Le 16 novembre 2009, Sergueï Magnitsky, un avocat d’affaires américain d’origine russe, employé par un fonds d’investissement britannique à Moscou, meurt dans une prison russe où il était détenu depuis près d’un an pour fraude fiscale. Maintenu au secret dans des conditions indignes, le jeune juriste de 37 ans développe une pancréatite aiguë, qui ne sera pas soignée, et dont il mourra. Mais son corps est aussi marqué par les coups. Et les responsables directs de sa mort, rapidement identifiés, ne sont pas inquiétés. Un seul est poursuivi, l’ancien médecin chef adjoint de la prison Boutyrka, Dmitri Kratov, pour négligence. Il a été relaxé le vendredi 28 décembre 2012, tandis que les poursuites post mortem contre Sergueï Magnitsky sont maintenues (le procès devrait être s’ouvrir le 28 janvier 2013).
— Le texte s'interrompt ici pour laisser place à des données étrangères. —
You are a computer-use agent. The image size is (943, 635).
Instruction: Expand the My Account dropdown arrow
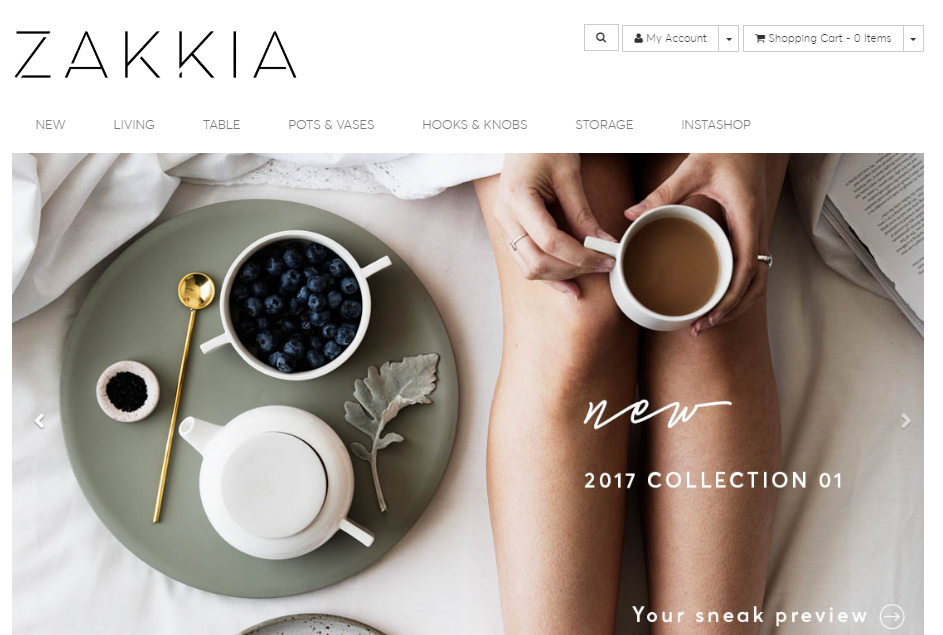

Entre lutte contre la corruption et Etat de non droit Pourtant, au sommet de l’Etat, une enquête avait été diligentée par Dmitri Medvedev lui-même, alors président en exercice de la fédération de Russie. Et puis rien : les responsables pénitentiaires ont été démis de leurs fonctions, et les inspecteurs de la police fiscale promus. Sergueï Magnitsky avait dénoncé un complot dont lui et ses collègues (qui ont fui à Londres) auraient été victimes, mais il est possible aussi que la fraude fiscale soit avérée, tant cette pratique est devenu le sport national favori des compagnies nationales et internationales installées en Russie. Ce qui étonne, c’est la dimension que l’affaire a prise de part et d’autre du monde. Les mauvais traitements ne manquent pas dans les prisons russes (ni dans les américaines, cf
le camp de Guatanamo…), et ils sont régulièrement mis au jour par les organisations de défense des droits humains. Il semble que derrière cette indignation, se profilent des raisons plus terre à terre, sous-tendues par la crise : le Magnitsky act américain a en effet suspendu l'abrogation de l'
amendement Jackson-Vanik de 1974, qui imposait de sévères restrictions aux échanges commerciaux avec l'Union soviétique et, par la suite, avec la Russie, héritière en droit de l'URSS.